**What to produce:**
Which lines in the entries below contain the word "height"? Collect and copy out each one, counting only matches with the same uppercase and lowercase letters.

**Raw records:**
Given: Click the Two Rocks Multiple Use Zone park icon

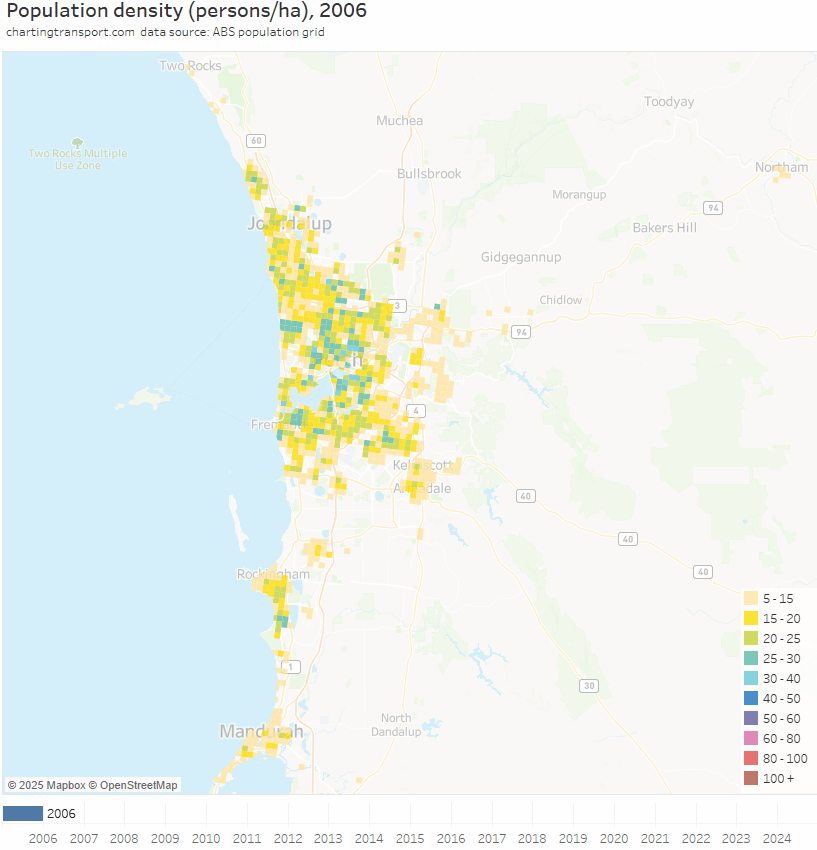Looking at the screenshot, I should (77, 142).
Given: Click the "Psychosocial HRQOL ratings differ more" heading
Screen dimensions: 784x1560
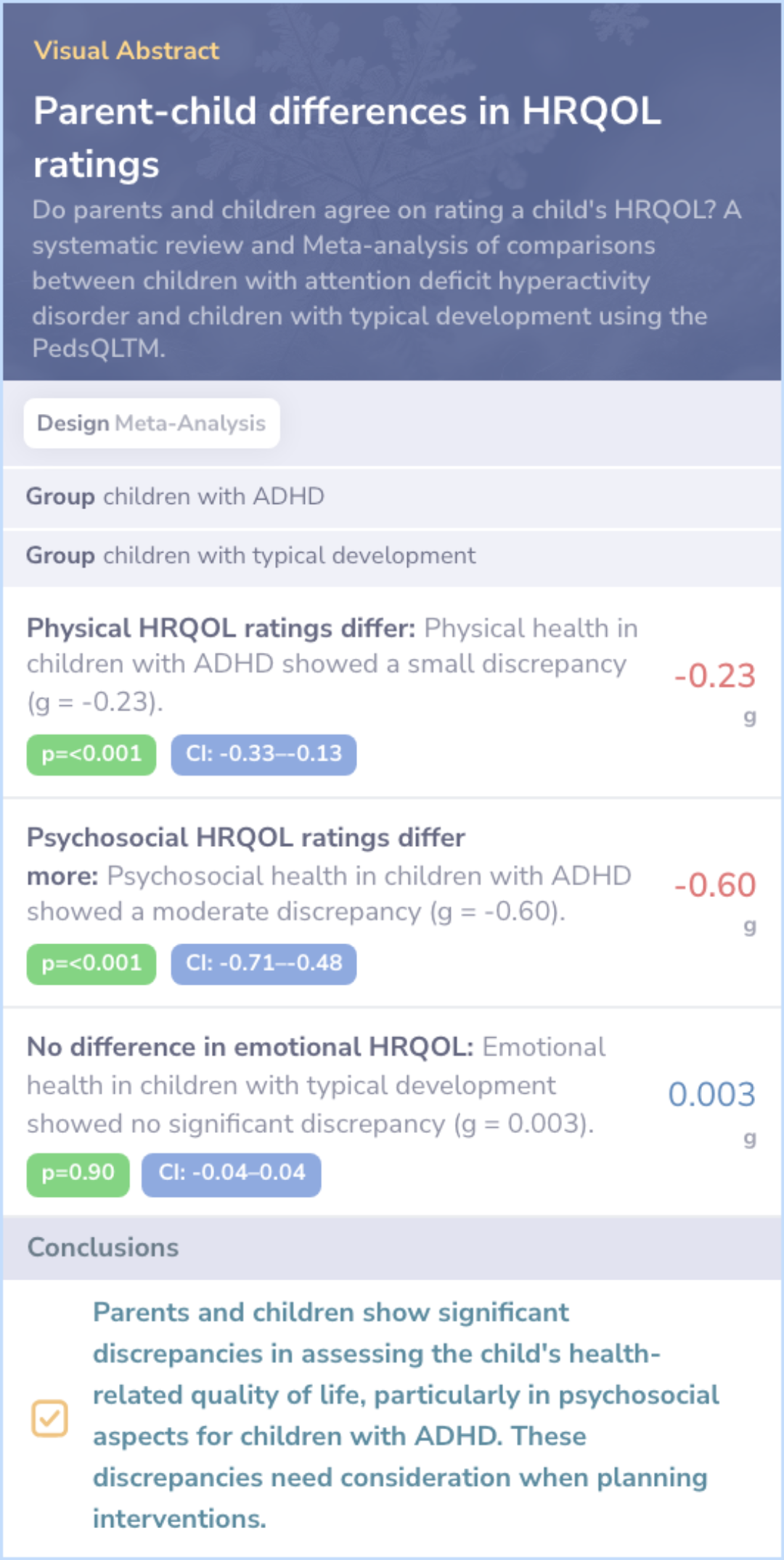Looking at the screenshot, I should tap(245, 839).
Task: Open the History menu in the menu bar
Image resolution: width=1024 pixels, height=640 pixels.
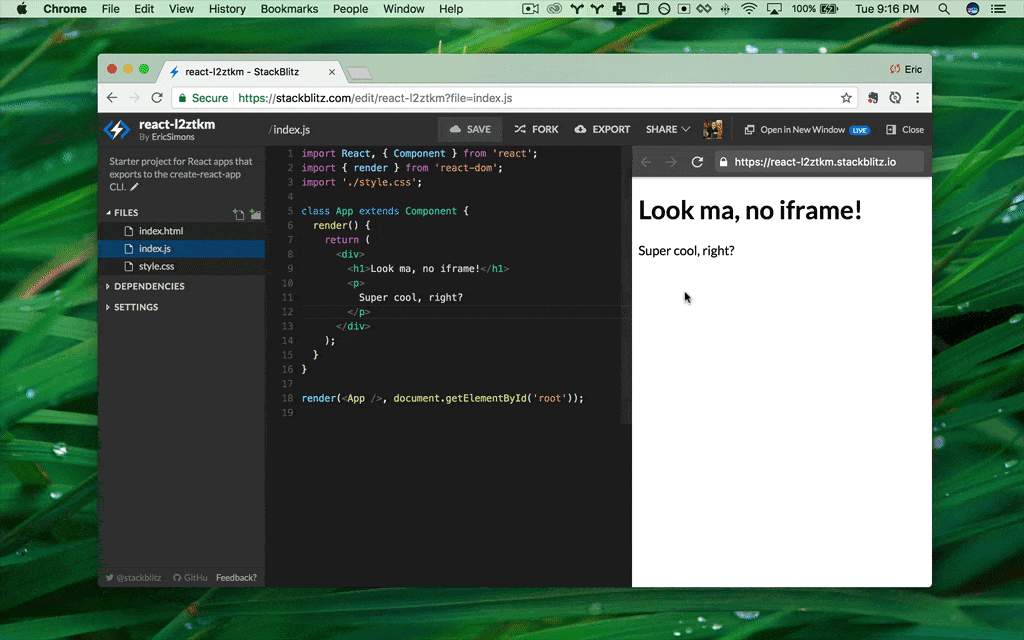Action: 227,9
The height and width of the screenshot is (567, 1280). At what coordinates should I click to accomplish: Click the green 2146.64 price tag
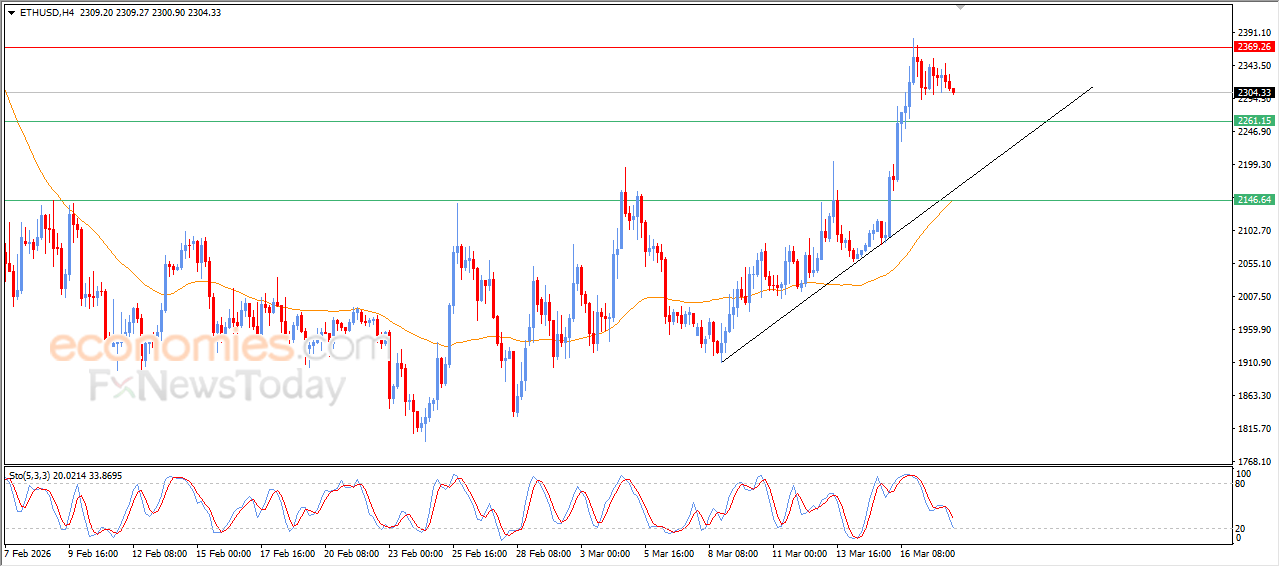point(1253,200)
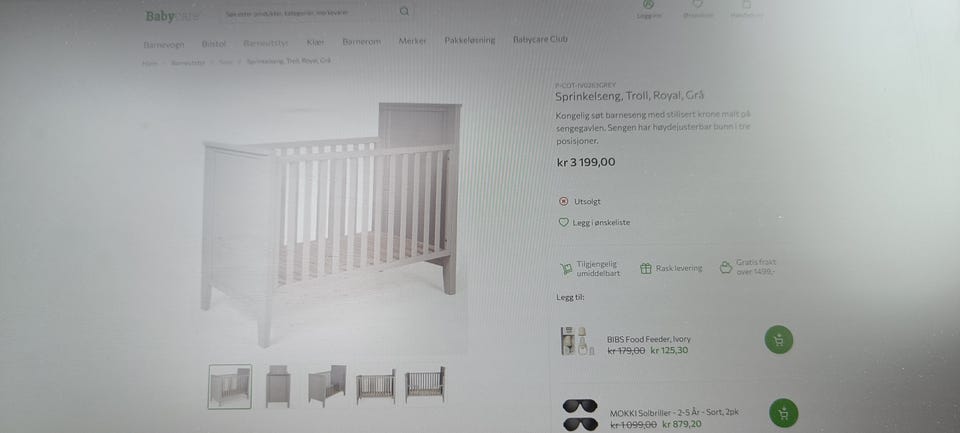Click the Gratis frakt piggy bank icon

point(726,267)
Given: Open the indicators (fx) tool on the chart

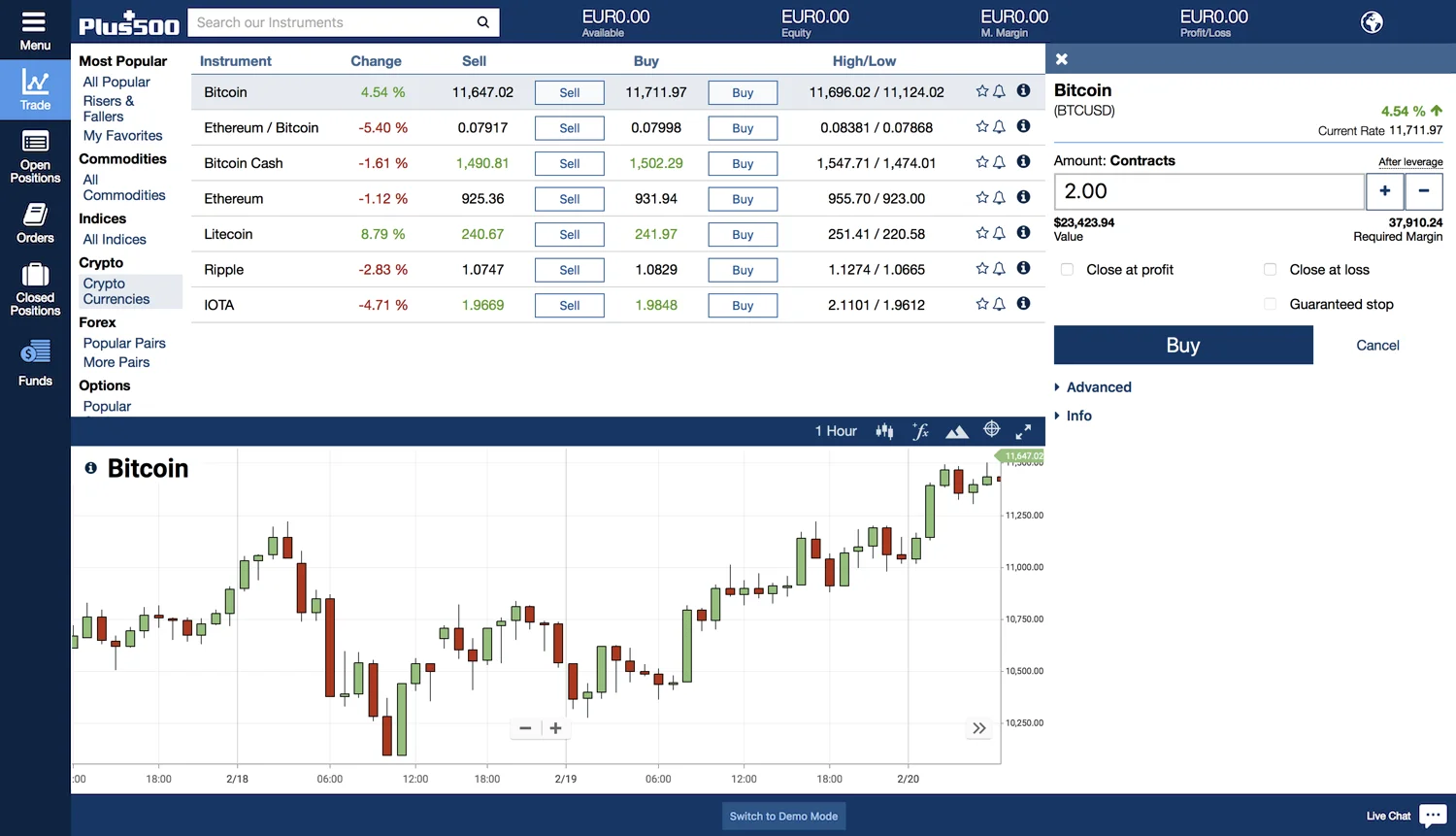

**Solution for this task:**
Image resolution: width=1024 pixels, height=640 pixels.
The height and width of the screenshot is (567, 1280). At what coordinates should I click to accomplish: Click the green 2146.64 price tag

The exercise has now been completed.